Next year's Sundance Film Festival will mark a momentous return to Park City, Utah, after in-person festivities were cancelled last year. But Sundance isn't giving up on the digital platforms it used to stream films and bring cinephiles into a VR social hub last January. As part of its New Frontier exhibition, Sundance plans to expand The Spaceship, its virtual venue where attendees can chat together and explore VR and mixed reality art installations.
In an effort to connect Sundance's in-person attendees with its global online audience, the Festival will also launch a "Biodigital Bridge" in Park City. Shari Frilot, Sundance's Senior Programmer and Chief Curator of New Frontier, describes it as a human-scale screen where physical and digital attendees will be able to interact with each other. Developed together with the immersive studio Active Theory, the bridge will offer basic chat support, but it's mostly a way for Sundance-goers to see how other attendees enjoy the event.
Frilot says New Frontier has been pushing the concept of biodigital experiences for several years now, mostly through an exploration of how technology can intersect with our lives. Think of the way that an app like Uber, or even Google Maps, has reshaped the way we navigate physical spaces. But now that the pandemic has forced us to rely on our tech more than ever — Sundance wouldn't have been possible without it last year, after all — the term seems practically prescient. It's more than just a buzzword: Frilot says she's interested in exploring the technology that best serves humanity, or Team Human, as media theorist Douglas Rushkoff put it.
Last year, I found Sundance's online platform last year to be a fascinating way to explore the festival and interact with fans. The core of the experience is the aforementioned Spaceship, which allows attendees on computers and VR headsets to mull about together. On a laptop or desktop, it resembles a stripped down version of Second Life. You walk around as simplistic avatars, and if you choose, you can also flip on your webcam, which fills your avatar's head with a live video feed.
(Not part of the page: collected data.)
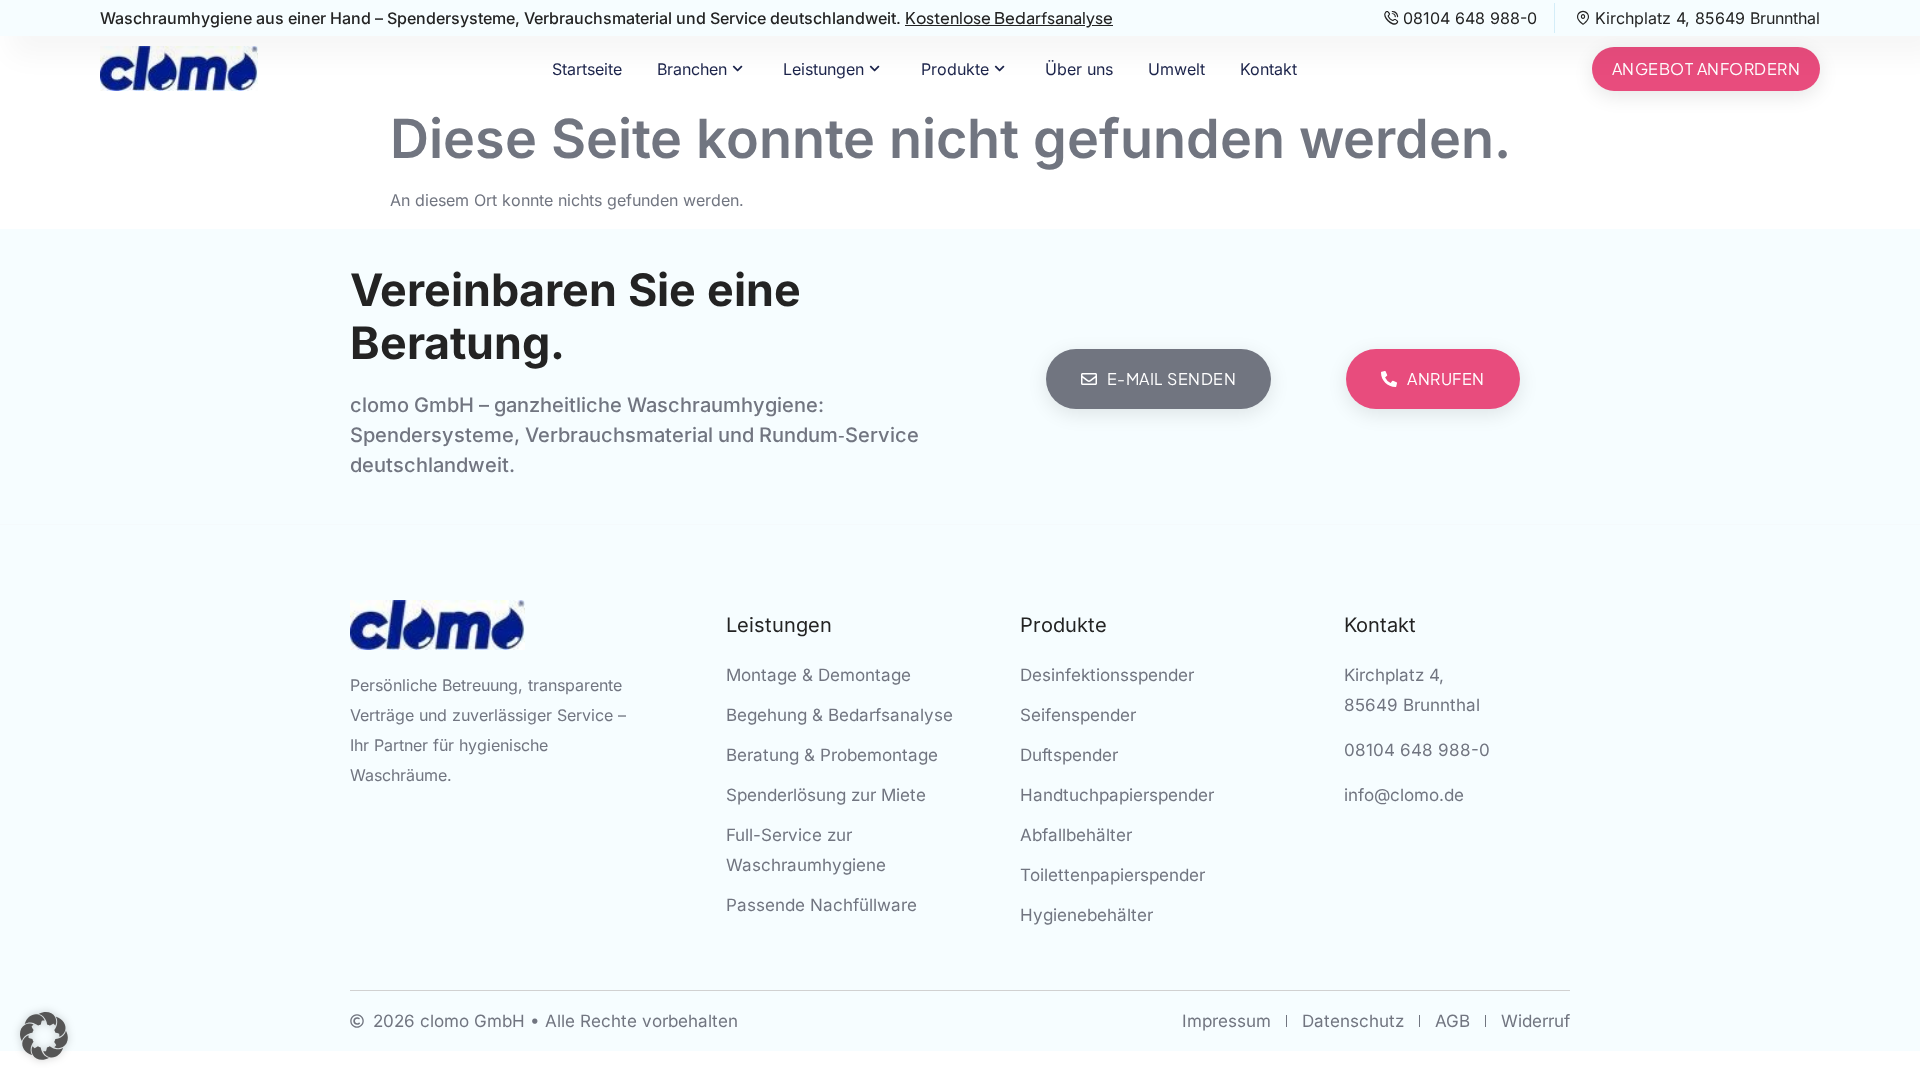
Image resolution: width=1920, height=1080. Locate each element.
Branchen (692, 69)
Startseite (587, 69)
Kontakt (1268, 69)
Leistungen (823, 69)
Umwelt (1176, 69)
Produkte (955, 69)
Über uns (1079, 69)
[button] (44, 1036)
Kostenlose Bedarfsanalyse (1009, 17)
Since Sundance's platform is built on WebXR, a way to deliver virtual reality over the web, you can enter that same space in VR by slipping on any headset and visiting Sundance's website.
Compared to SXSW's VR platform, which looked beautiful but mostly felt like a virtual wasteland, it was clear that Sundance got something right last year. After isolating for most of 2020, being able to see many of my cinephile friends in VR made last year's Sundance feel special. So for next year, Frilot says, the festival is going even further. The Spaceship will be upgraded with a new Cinema House, where attendees on computers and VR headsets can view events livestreamed from Park City, as well as room-scale discussions.
On the ground, Sundance will also have a new space called The Craft, which will let in-person attendees visit New Frontier exhibits, artist discussions and panels. There will also be VR headsets to use, though the festival is also encouraging people to bring their own gear if they've got it. Sundance hasn't finalized its list of New Frontier exhibits yet, but Frilot tells me many artists are optimizing for the Oculus Quest 2, so fest-goers can experience their work without being connected to a PC. But there will likely still be pieces that demand a serious VR rig. Sundance's famed Egyptian theater will also host some New Frontier performances, which will occur both on the ground and virtually on the Spaceship.
You'll need a $50 Sundance Explorer Pass to access all of these virtual goodies, which is double what it cost last year. It's a shame to see the price jump so quickly, but it's also reflective of the deeper commitment the festival is making in its digital platforms. Notably, the Explorer Pass is also open to people around the world, whereas Sundance's virtual screenings are limited to U.S. attendees.
"[The virtual platform] is not just this thing that we're trying, we're actually doubling down on this," Frilot says. "This points to the vital landscape of how cinema and storytelling is going to manifest [going forward]. We're here to not only contribute to it, but to meet it and support it."